Information rules (Part 5: The politicisation of content)

Information rules (Part 5: The politicisation of content)

Phuah Eng Chye (2 January 2021)

TikTok was never supposed to be political. When it launched in the US in 2018, the video app was marketed as a fun place to discover goofy content and experiment with its sophisticated editing software and vast music library. Yet nearly two years and 165 million nationwide downloads later, TikTok has been a platform for teachers strikes, QAnon conspiracy theories, Black Lives Matter protests, and a teen-led campaign to sabotage a Trump rally in Tulsa, Oklahoma. The TikTok algorithm is perfectly suited to spread political content faster and to a wider audience than any social media app in history, whether the company wants to admit it or not…a TikTok ban would have serious effects on American youth culture, where hundreds of teenagers have now built massive followings and spread important political messaging on an app that allowed them to reach huge audiences. It’s changed not only the experience of being online but the experience of being a young person. Rebecca Jennings (2020) “The case for and against banning TikTok”.

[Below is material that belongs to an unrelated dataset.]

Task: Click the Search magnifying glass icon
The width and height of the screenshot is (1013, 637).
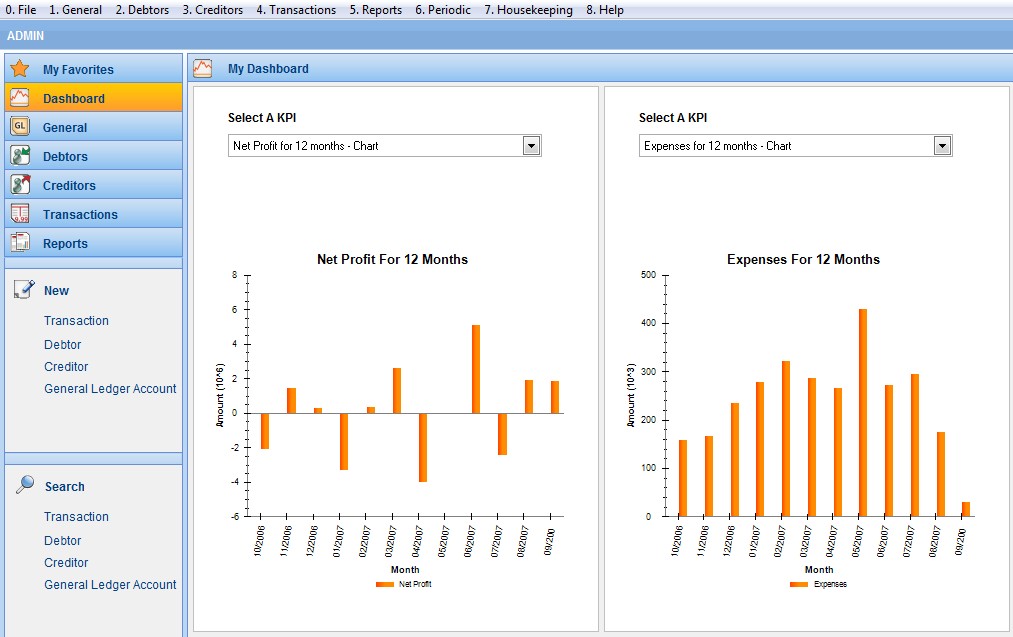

Concerns with the internet have shifted over time. Initially, economists focused on the disruptive impact on businesses and labour. In recent years, their attention shifted to privacy, data and competition-trust concerns. Now it is the turn of content to occupy centre stage.

The experience of Tik Tok encapsulates the evolution of the internet in society. Leonard Kleinrock notes “we enjoyed a wonderful culture of openness, collaboration, sharing, trust and ethics…adherence to netiquette persisted for the first two decades of the Internet”. He suggests the decline began “in the early 1990s when spam first appeared at the same time there was an intensifying drive to monetize the Internet as it reached deeply into the world of the consumer. This enabled many aspects of the dark side to emerge (fraud, invasion of privacy, fake news, denial of service, etc.). It also changed the nature of internet technical progress and innovations as risk aversion began to stifle the earlier culture of moon shots”. Leonard Kleinrock argues “today, almost no one would say that the internet was unequivocally wonderful, open, collaborative, trustworthy or ethical. How did a medium created for sharing data and information turn into such a mixed blessing of questionable information? How did we go from collaboration to competition, from consensus to dissention, from a reliable digital resource to an amplifier of questionable information?”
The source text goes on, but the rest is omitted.